=== SOURCE PASSAGE ===

- Theatrical release poster
- Directed by: A. Edward Sutherland
- Screenplay by: Francis Martin; Jack Cunningham;
- Based on: Magnolia by Booth Tarkington
- Produced by: Arthur Hornblow Jr.
- Starring: Bing Crosby; W. C. Fields; Joan Bennett;
- Cinematography: Charles Lang
- Edited by: Chandler House
- Music by: Howard Jackson (uncredited), Richard Rodgers, Lorenz Hart
- Production company: Paramount Pictures
- Distributed by: Paramount Pictures
- Release date: March 22, 1935 (USA);
- Running time: 73 minutes
- Country: United States
- Language: English

= Mississippi (film) =

1935 film by A. Edward Sutherland and Wesley Ruggles

Mississippi is a 1935 American musical comedy film directed by A. Edward Sutherland and starring Bing Crosby, W. C. Fields, and Joan Bennett. Written by Francis Martin and Jack Cunningham based on the novel Magnolia by Booth Tarkington, the film is about a young pacifist who, after refusing on principle to defend his sweetheart's honor and being banished in disgrace, joins a riverboat troupe as a singer and acquires a reputation as a crackshot after a saloon brawl in which a villain accidentally kills himself with his own gun. The film was produced and distributed by Paramount Pictures.

Mississippi has the distinction of being the only W.C. Fields film with a score by Richard Rodgers and Lorenz Hart. It is also the only film in which Fields co-starred with Crosby. Photographed by Charles Lang, the film featured art direction by Hans Dreier and Bernard Herzbrun and was edited by Chandler House. The sound man was Eugene Merritt. The original running time of this black-and-white film was 80 minutes. The film has been released on VHS and DVD as part of the W.C. Fields Collection in the United Kingdom.

==Plot==
Commodore Jackson is the captain of a Mississippi showboat in the late nineteenth century. Tom Grayson is engaged to be married and has been disgraced for refusing to fight a duel with Major Patterson.

Accused of being a coward, Grayson joins Jackson's showboat. Over the duration of the film, the behavior of the meek and mild Tom Grayson alters as a consequence of the constant representation of him, by Commodore Jackson, as "The Notorious Colonel Steele", "the Singing Killer", and the constant attribution, by Jackson, of duelling victories by Grayson to unrelated corpses freshly dragged from the river beside the showboat as "yet another victim of the notorious Colonel Steele, the Singing Killer".

===

## DIRECTIONS
A. List the actors given under "Starring" in the Mississippi article.
B. Return the Mississippi article text starting at "Mississippi has the" and ending at "the United Kingdom.".
The data below comes from a different source than the Mississippi article.

=== EXTRACTED ENTRIES ===

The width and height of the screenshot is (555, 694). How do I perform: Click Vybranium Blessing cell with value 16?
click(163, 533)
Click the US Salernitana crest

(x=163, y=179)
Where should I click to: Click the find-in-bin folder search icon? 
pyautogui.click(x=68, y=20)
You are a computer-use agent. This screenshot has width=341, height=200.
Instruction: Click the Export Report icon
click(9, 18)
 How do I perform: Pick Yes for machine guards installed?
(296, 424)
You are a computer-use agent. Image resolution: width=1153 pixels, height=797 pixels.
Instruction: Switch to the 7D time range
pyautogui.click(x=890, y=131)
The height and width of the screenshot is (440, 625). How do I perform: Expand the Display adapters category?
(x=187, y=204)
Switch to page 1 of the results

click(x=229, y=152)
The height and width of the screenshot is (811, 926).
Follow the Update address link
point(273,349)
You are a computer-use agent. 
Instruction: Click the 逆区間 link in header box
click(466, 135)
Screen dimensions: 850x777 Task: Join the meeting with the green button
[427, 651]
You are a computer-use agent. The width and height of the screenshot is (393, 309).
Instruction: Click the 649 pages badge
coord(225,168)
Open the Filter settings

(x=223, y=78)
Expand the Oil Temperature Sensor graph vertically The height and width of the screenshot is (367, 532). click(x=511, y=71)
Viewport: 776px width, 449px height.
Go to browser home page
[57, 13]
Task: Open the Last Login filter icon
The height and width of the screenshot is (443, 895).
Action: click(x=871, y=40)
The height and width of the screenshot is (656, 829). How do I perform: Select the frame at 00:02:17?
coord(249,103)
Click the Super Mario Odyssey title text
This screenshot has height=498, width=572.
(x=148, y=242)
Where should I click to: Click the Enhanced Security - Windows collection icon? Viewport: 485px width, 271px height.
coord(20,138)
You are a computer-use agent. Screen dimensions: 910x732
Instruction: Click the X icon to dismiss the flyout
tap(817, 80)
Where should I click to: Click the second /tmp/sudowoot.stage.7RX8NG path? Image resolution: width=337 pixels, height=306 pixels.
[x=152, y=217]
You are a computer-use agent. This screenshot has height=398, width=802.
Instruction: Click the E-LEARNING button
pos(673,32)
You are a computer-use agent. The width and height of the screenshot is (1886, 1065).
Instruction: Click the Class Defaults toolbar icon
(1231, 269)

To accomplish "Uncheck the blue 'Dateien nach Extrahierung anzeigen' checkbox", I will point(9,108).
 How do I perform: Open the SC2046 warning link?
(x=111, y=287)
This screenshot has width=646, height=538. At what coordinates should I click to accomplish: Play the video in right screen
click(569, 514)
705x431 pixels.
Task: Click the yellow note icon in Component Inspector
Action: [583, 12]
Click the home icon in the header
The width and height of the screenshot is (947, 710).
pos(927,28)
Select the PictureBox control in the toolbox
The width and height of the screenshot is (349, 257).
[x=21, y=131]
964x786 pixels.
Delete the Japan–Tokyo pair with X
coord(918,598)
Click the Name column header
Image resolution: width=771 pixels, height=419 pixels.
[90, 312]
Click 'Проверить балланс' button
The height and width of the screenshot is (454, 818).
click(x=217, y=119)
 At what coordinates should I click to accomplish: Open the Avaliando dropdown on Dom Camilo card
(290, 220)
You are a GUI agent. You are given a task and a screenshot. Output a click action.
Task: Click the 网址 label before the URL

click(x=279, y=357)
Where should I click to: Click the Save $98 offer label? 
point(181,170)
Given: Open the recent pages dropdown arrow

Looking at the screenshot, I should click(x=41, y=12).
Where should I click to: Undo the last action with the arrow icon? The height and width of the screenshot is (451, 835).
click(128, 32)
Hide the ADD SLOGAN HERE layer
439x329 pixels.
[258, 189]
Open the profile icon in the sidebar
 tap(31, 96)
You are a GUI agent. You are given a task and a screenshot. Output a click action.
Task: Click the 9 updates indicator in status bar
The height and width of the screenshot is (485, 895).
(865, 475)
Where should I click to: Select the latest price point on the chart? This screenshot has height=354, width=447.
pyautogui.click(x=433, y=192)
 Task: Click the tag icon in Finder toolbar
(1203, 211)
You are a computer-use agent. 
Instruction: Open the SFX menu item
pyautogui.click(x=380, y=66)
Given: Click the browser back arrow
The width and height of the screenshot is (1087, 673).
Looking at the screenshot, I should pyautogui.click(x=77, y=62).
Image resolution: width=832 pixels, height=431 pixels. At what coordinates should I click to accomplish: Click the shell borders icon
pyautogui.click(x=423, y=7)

===

## ANSWERS BELOW
A. Bing Crosby, W. C. Fields, Joan Bennett

B.
Mississippi has the distinction of being the only W.C. Fields film with a score by Richard Rodgers and Lorenz Hart. It is also the only film in which Fields co-starred with Crosby. Photographed by Charles Lang, the film featured art direction by Hans Dreier and Bernard Herzbrun and was edited by Chandler House. The sound man was Eugene Merritt. The original running time of this black-and-white film was 80 minutes. The film has been released on VHS and DVD as part of the W.C. Fields Collection in the United Kingdom.